There is a lot more to the article, and it is a must read.  Please take the time, read every word, it's that important. 

13 comments:

  1. I find it supremely unimportant. There's nothing new there at all, except for the notion that this cavalcade of trivialities represents some new-found and higher appreciation of the subject. Really, the overall quality of the argument is not any better than yours.

    When she starts her article off with a post hoc ergo propter hoc fallacy, claiming that the fetus "somersaulted in response" to the ultrasound wand, I don't have very high hopes for the rest of the contents. As she should know very well already, fetal movement is automatic and unrelated to the fetus' 'perception' of its maternal environment, because fetal movement is perceived long before there is a brain capable of guiding movements in response to external stimuli. It is a way the fetus develops its muscles and joints, and one of the causes of amyoplasia is insufficient room for fetal movement.

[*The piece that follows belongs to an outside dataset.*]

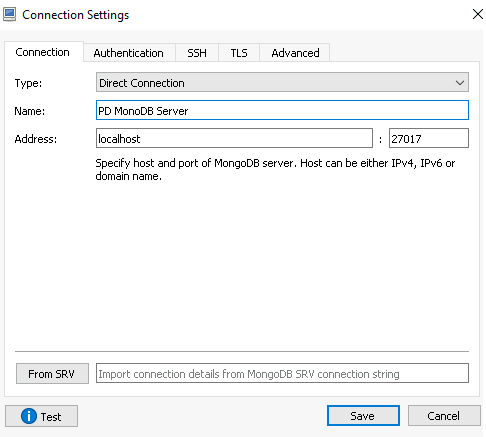Screen dimensions: 486x437
Task: Click the port field showing 27017
Action: coord(429,138)

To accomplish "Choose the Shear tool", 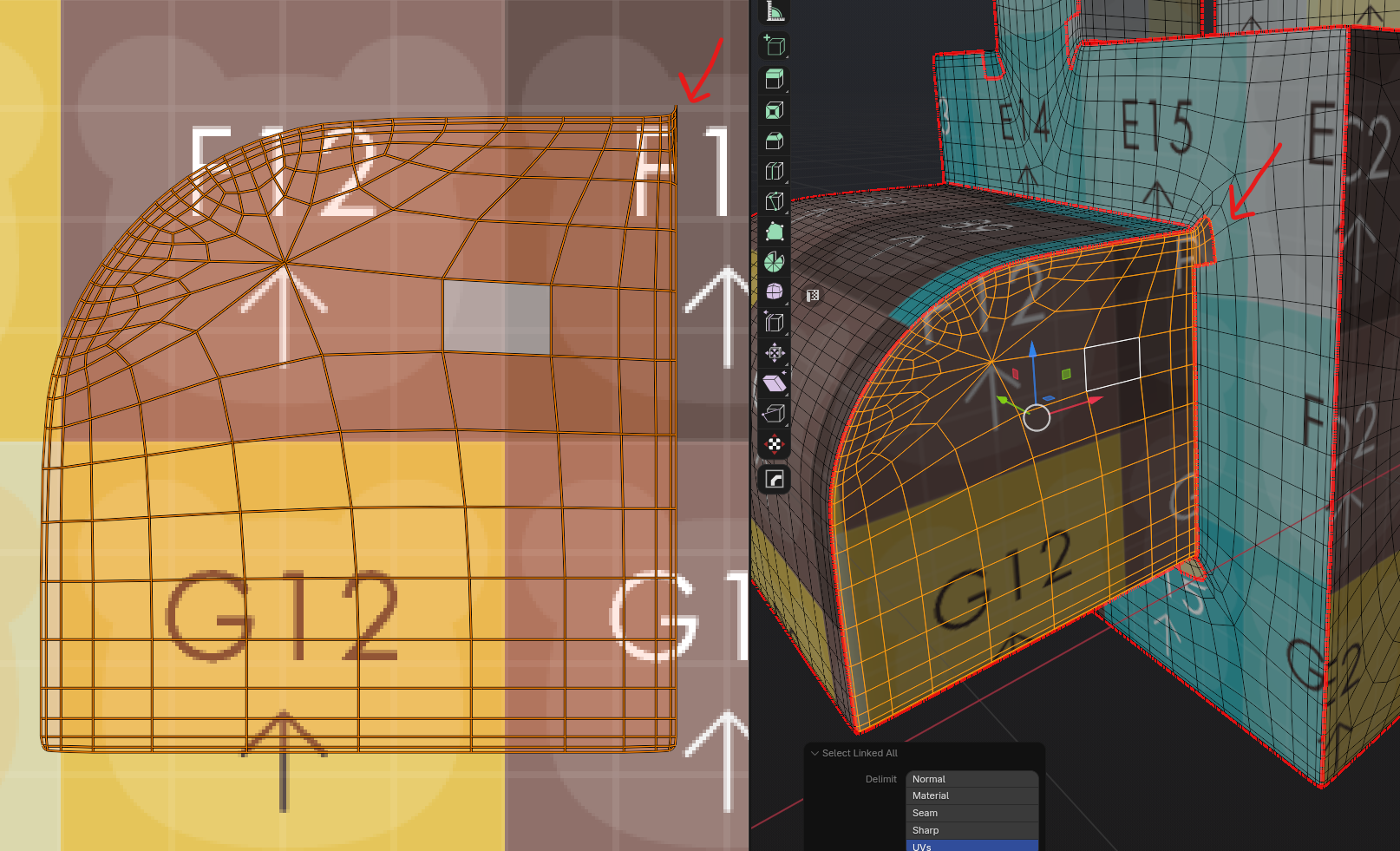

    She mentions Judith Jarvis Thomson's pro-abortion argument (which has influenced the one I've been making here) and then entirely drops the subject. You'd think that if her pregnancy made her a better thinker, she'd be in a position to refute Thomson's argument, which is not premised on any notion of fetal personhood at all, but the simple point that it is entirely illegitimate even for other people to use another person's body for their own survival. This is something which any anti-choice advocate has to deal with, and not a word do I hear about it, save that she actually wanted to keep her daughter. But that's irrelevant. Thomson's argument is not an argument for always aborting a fetus, but simply allowing women the choice as to what they would like to do with their own body. Her decision to keep the child no more refutes Thomson's argument than a voluntary organ or blood donation legitimizes a regime of forced 'donations'.

    Lastly, her comments about fetal personhood are made without any reference to what science and neurology actually understands of "personhood". It isn't as complex as she makes it out. A baby—that is an actual, physically independent child—doesn't pass the mirror test until 12-18 mos. By this standard, saying that a fetus is not a person, and a baby is is actually rather conservative, since the baby itself cannot recognize itself as a person before a full year outside of the womb. And why? Because the mental apparatus that gives us our sense of personhood, our visual and aural ability, our sense of telling self from the "outside world"—all these things cannot begin to be understood until the fetus is outside of the birth canal and begins interacting with the world.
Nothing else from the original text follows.